A tentative trade deal between the United States and the European Union was finalised on Sunday at US President Donald Trump's Scottish golf resort.

POLITICO reports on the details of the deal.

According to the newspaper, despite the high importance of the agreement, its terms were clearly not in favour of the EU: most European goods are now subject to a 15% duty when exported to the US, and in return, Brussels has committed to buy American energy resources and invest in the US economy for record amounts.

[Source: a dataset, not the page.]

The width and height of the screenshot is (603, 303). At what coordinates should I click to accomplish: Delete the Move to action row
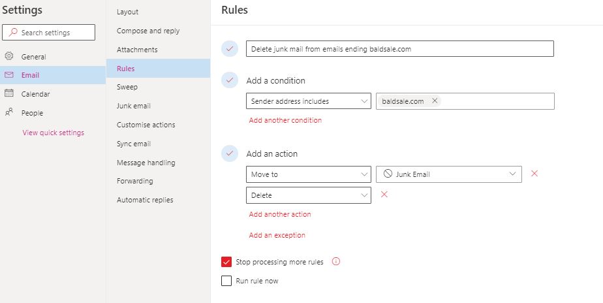tap(534, 174)
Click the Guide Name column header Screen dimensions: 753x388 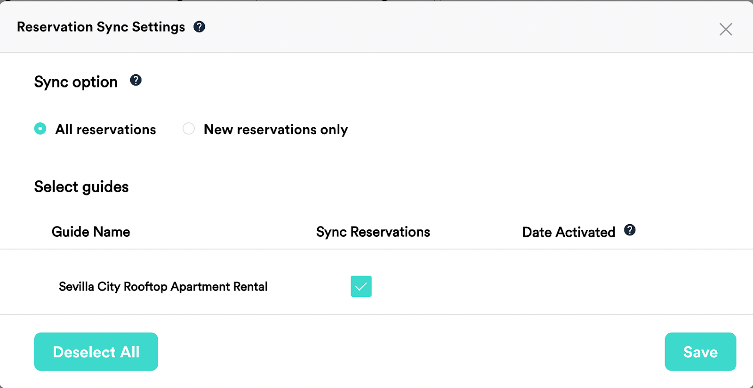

Nevertheless, even in such an unfavourable agreement for the European Union there was room for some industry "winners": the automotive, aviation and semiconductor industries in Europe were able to avoid the worst consequences.

Energy

As part of the deal, the EU agreed to buy $750bn ($250bn a year) worth of US oil, liquefied natural gas and nuclear fuel annually, which, according to European Commission head Ursula von der Leyen, will help to finally get rid of Europe's dependence on Russian energy resources. However, experts are sceptical about the feasibility of such volumes: imports from the US would need to triple, and the largest energy deals depend on private companies rather than officials. Formally, US exporters win, but in practice such an increase in exports is unlikely.

Car industry

The US has lowered duties on cars and auto parts to a basic level of 15% (a similar tariff was agreed earlier with Japan), and the EU has cancelled its 10% duties on US auto imports altogether. But the details have yet to be determined: The EU has promised to work on converging standards, including possible recognition of US autopilot regulations. However, industry associations, especially in Germany, call the agreement unfavourable: tariffs on cars from Mexico remain at 25%, and it is expected that European manufacturers will be forced to move plants to the US to avoid new duties, which could cost up to 70,000 jobs in the EU.

Aviation

Both sides have agreed to zero duties on all aviation products and components, which is crucial for global manufacturing chains and aviation companies. The threat of new "air wars" has been removed, and even US airlines operating on European airliners have avoided additional costs.

Pharmaceuticals

Here the parties could not agree on a common position: Trump said that pharmaceuticals were not part of the deal, while von der Leyen argued the opposite. For now, the tariff is zero, but Washington is considering imposing a 15 per cent duty once the national security investigation (Section 232) is complete. Generics manufacturers, especially companies with small margins, are most at risk. Ireland, a major pharma hub, considers EU concessions excessive.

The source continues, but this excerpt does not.